The gym occupies the top two floors of a commercial building on the corner of Rodney and Broadway. On the first floor is a discount clothes store called Telco that used to be a Woolworth’s. The second floor was once a dentist’s office; now it’s where Frenchie keeps the ab equipment and the heavy bag. The old exam rooms were converted to locker rooms. Upstairs is the main floor, with the wood paneling, the pressed tin, etc. This is more like a loft, and it is here, from behind his desk, that Frenchie holds court and occasionally catnaps.
If you use the gym for a few months, as I have, you realize there is a certain perfection to it. Every inch of usable floor space is occupied by a piece of equipment, leaving just enough room for everything to move freely—it’s an elaborate, room-size jigsaw puzzle. And everything works. If the upholstery on a bench comes apart, it’s patched with material from a conveyor belt. When a treadmill breaks down, Frenchie tinkers with the motor on his desk while the guys gather around him, talking in Spanish, pointing at this thing or that thing. A few days later, the treadmill is working again.
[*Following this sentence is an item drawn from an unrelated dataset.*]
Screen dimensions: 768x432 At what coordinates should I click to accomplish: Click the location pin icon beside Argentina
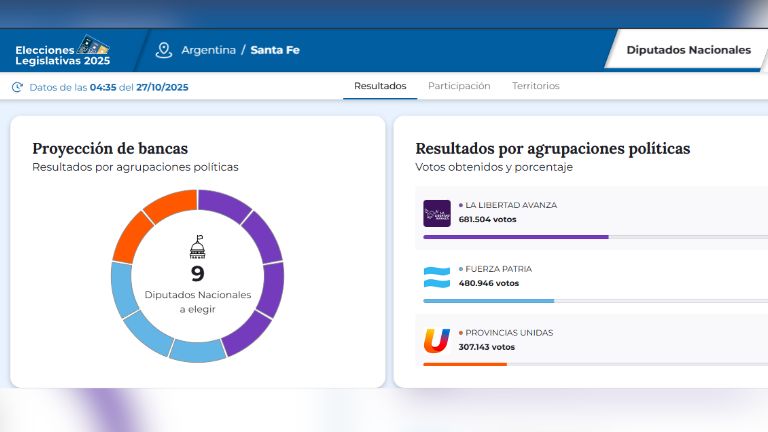click(x=164, y=50)
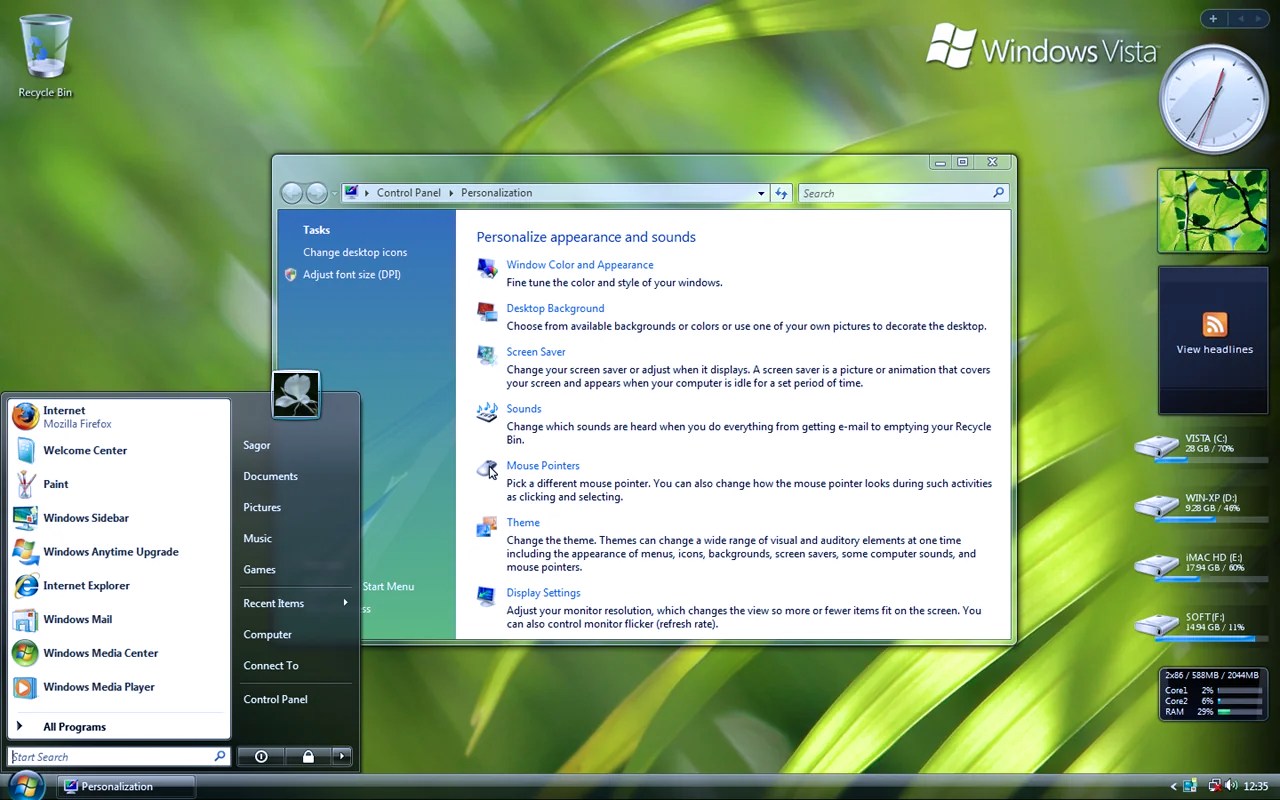Open All Programs in the Start menu

[x=75, y=726]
On Friday nights Frenchie and a few guys play poker at his desk. In December there’s a Christmas party. The equipment on the third floor is pushed to the walls, and a table is set up in the middle of the room, filled with two big trays of pulled meat cooked by Frenchie’s wife, one tray of chicken, another of pork, the two helpfully differentiated by the roasted pig’s head in the pork tray.